◆ WORK INSTRUCTION:
Once you find the line below that contains "This screenshot has", write it out along with every later line exactly as given, stopping only when the records end. Omit the pictures.

◆ SOURCE RECORDS:

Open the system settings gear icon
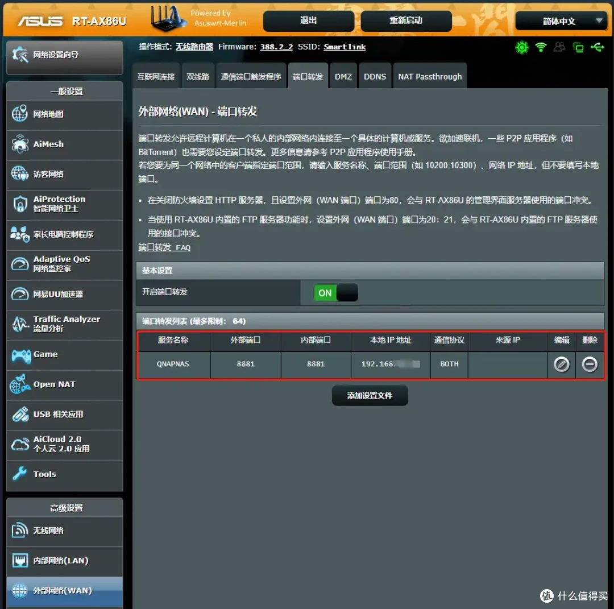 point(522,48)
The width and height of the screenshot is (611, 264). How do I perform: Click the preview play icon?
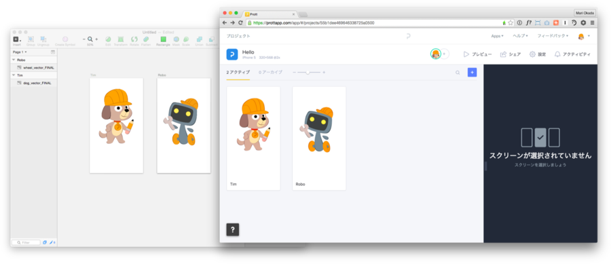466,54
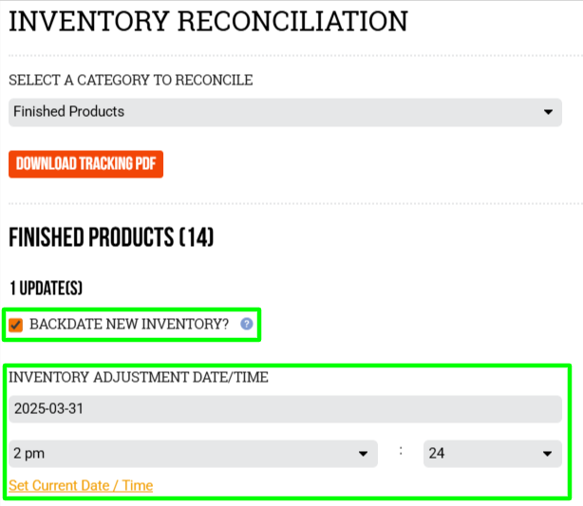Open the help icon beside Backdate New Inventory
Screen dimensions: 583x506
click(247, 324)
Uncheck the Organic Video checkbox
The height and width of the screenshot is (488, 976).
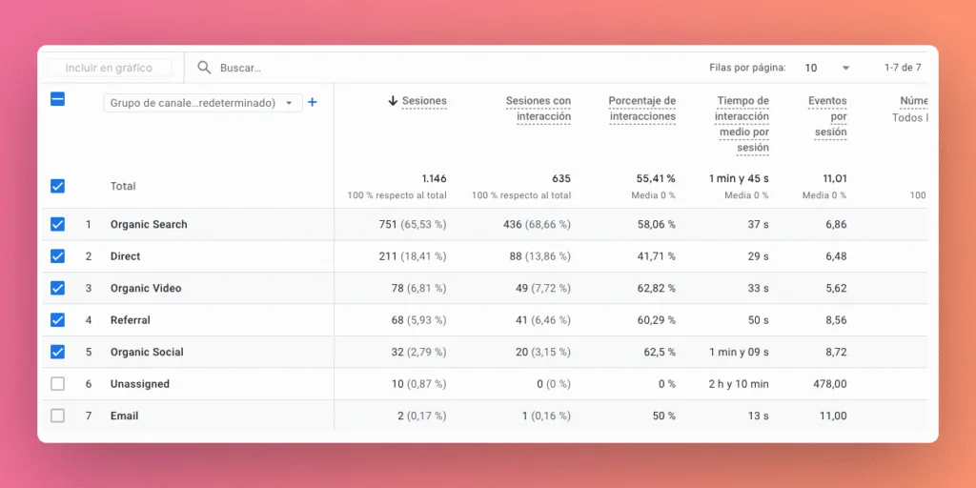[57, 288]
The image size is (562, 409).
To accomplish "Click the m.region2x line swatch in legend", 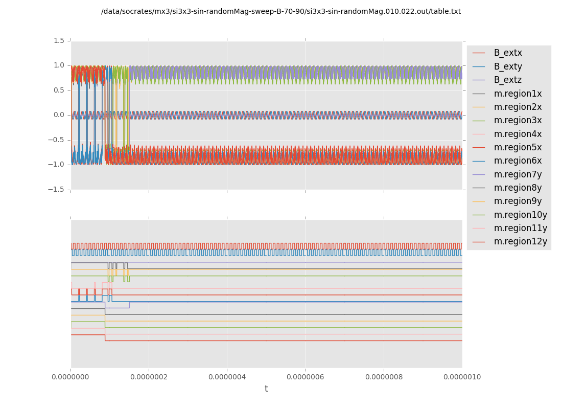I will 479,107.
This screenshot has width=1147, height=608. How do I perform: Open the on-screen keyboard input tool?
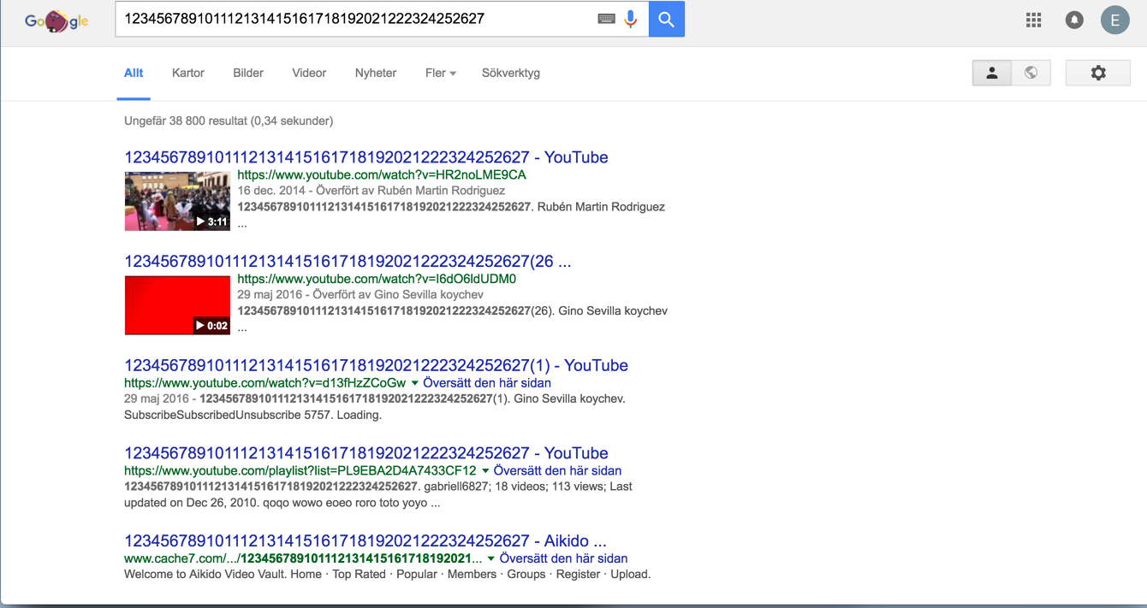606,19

◆ WORKED SOLUTION:
This screenshot has width=1147, height=608. How do I perform: Open the on-screen keyboard input tool?
606,19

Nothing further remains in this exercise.